Ma il vero attore della serie è proprio il festival di Samhain, con le sue fiamme e le sue luci provenienti dai fuochi e dalle lanterne portate a mano, con gli alberi addobbati da enormi maschere mostruose di demoni e di teschi, con spaventapasseri e zucche dai sorrisi storti, con persone incappucciate come fantasmi o con teste di caproni, in una sfilata notturna grottesca e vivace.
Ciò che viene rappresentato, però, è un Samhain svuotato del suo vero significato pagano, cioè quello connesso con i cicli di vita-morte dell’uomo e della natura. Dietro le maschere e i balli sfrenati a ritmo di musica tecno rimane solo il lato commerciale dell’evento. Basterà una voce fuori dal coro, un canto nel silenzio sollevato da un irlandese rimasto a vivere nella sua terra natia, a ripristinare l’atmosfera e il significato primordiale del festival. Una scena che si conclude con un’unione tra passato e presente. Bodkin infatti è come un piccolo pendolo che oscilla continuamente tra l’attaccamento alle proprie tradizioni e il voler occultare ciò che è avvenuto prima e che fa parte della sua storia.
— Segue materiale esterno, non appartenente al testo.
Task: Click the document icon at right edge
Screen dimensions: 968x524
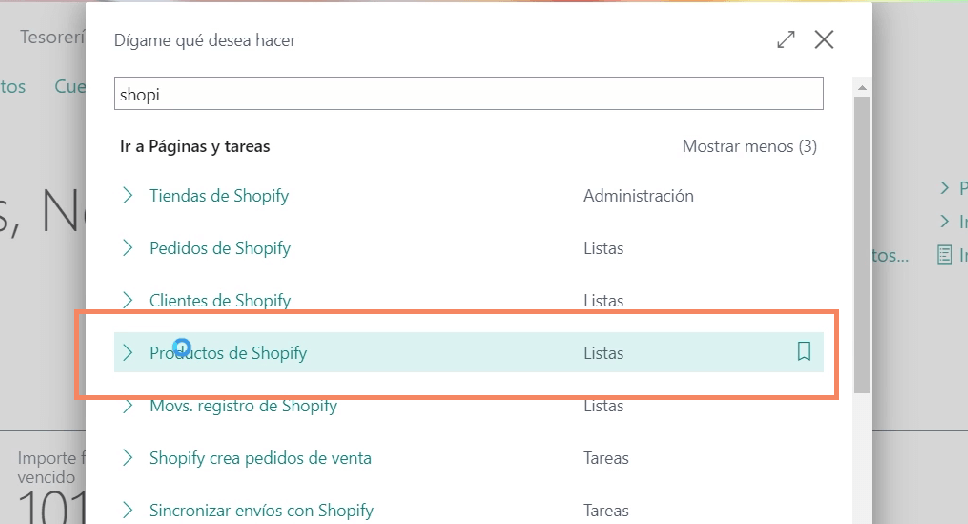Action: click(x=944, y=255)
Questa è un po’ l’intera dicotomia della serie, la quale vuole presentare allo spettatore come le tradizioni e le persone siano trasfigurate dal tempo. La verità, dirà Gilbert, uno dei protagonisti, non è unica, ma al contrario è come un prisma attraversato dalla luce, con le sue mille facce diverse, ognuna con una storia e una dignità.
Persino la sigla di Bodkin è un affresco di immagini e colori onirici e surreali legati alla tradizione del Samhain, all’inconscio, alle visioni, all’incubo e a ciò che accadrà durante la puntata. È come una premonizione visiva che varia di volta in volta, da un episodio all’altro.
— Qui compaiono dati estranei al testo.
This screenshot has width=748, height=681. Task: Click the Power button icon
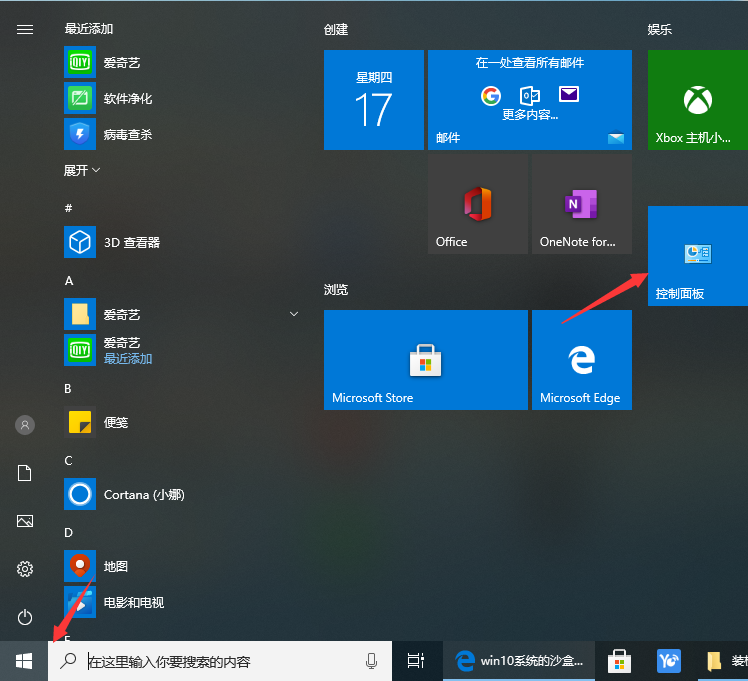(25, 617)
La serie ha fatto molto discutere in Irlanda e tra gli irlandesi, i quali hanno visto nella rappresentazione del loro paese unicamente un insieme di stereotipi dettati dal punto di vista degli americani. All’occhio dello spettatore italiano, invece, il racconto di Bodkin è una delle tante verità possibili, come le facce di un prisma.